--- START ---

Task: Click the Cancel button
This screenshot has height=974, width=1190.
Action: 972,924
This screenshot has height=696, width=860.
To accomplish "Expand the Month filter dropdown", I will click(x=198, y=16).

--- END ---
--- START ---

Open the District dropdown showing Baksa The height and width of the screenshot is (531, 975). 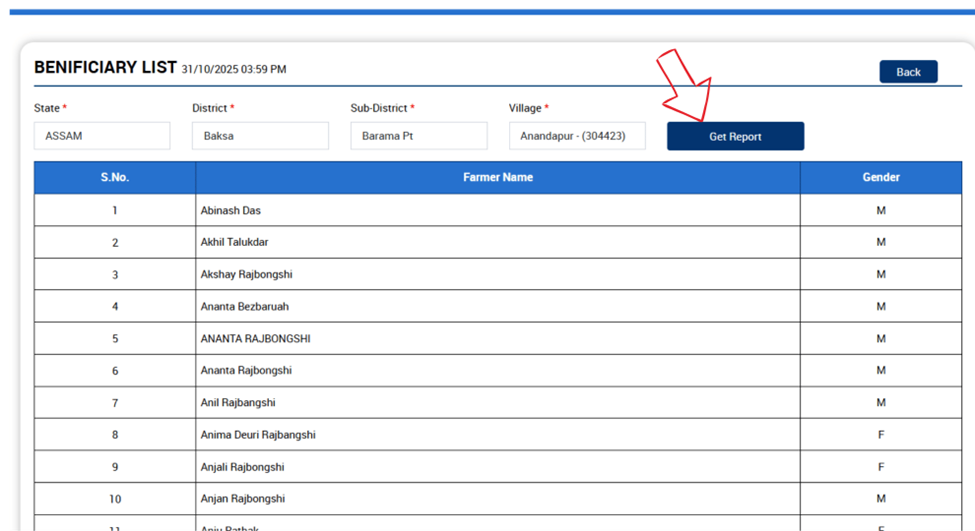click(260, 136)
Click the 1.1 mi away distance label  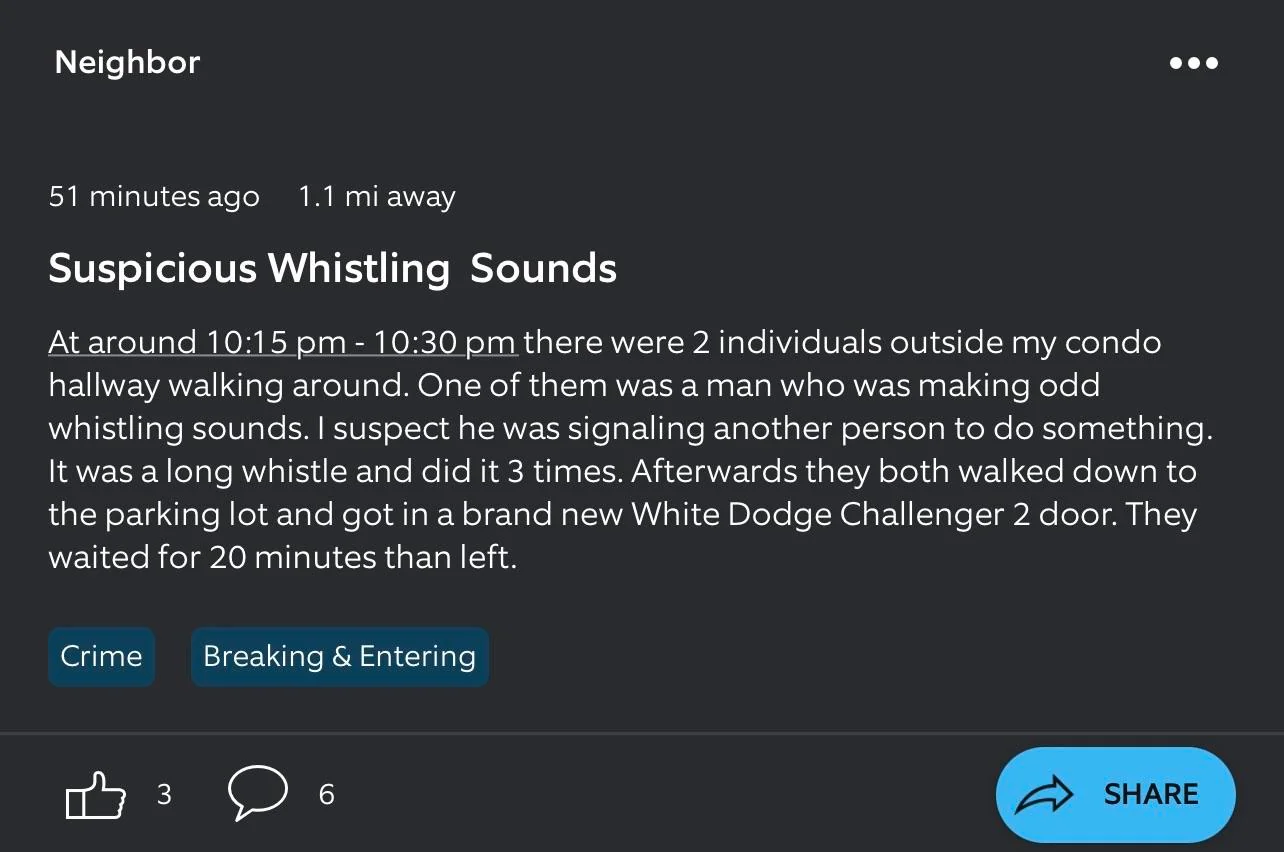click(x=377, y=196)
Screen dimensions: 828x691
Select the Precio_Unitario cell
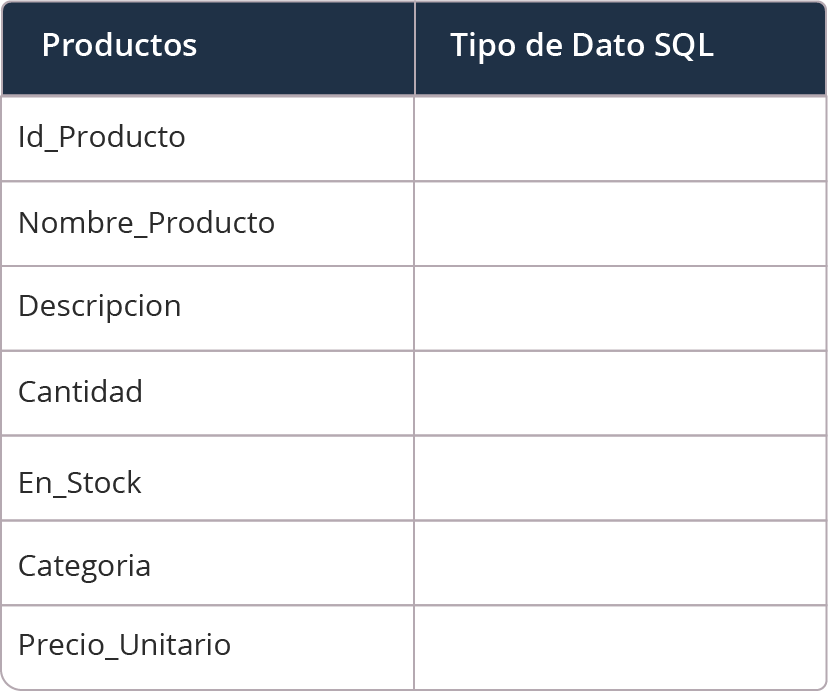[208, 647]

--- END ---

Set problem:
Copy out the records above word for word, starting at the line that contains "Task: Click the Cancel button" and ending at the line that contains "will click(x=198, y=16).".

Problem solution:
Task: Click the Cancel button
This screenshot has height=974, width=1190.
Action: 972,924
This screenshot has height=696, width=860.
To accomplish "Expand the Month filter dropdown", I will click(x=198, y=16).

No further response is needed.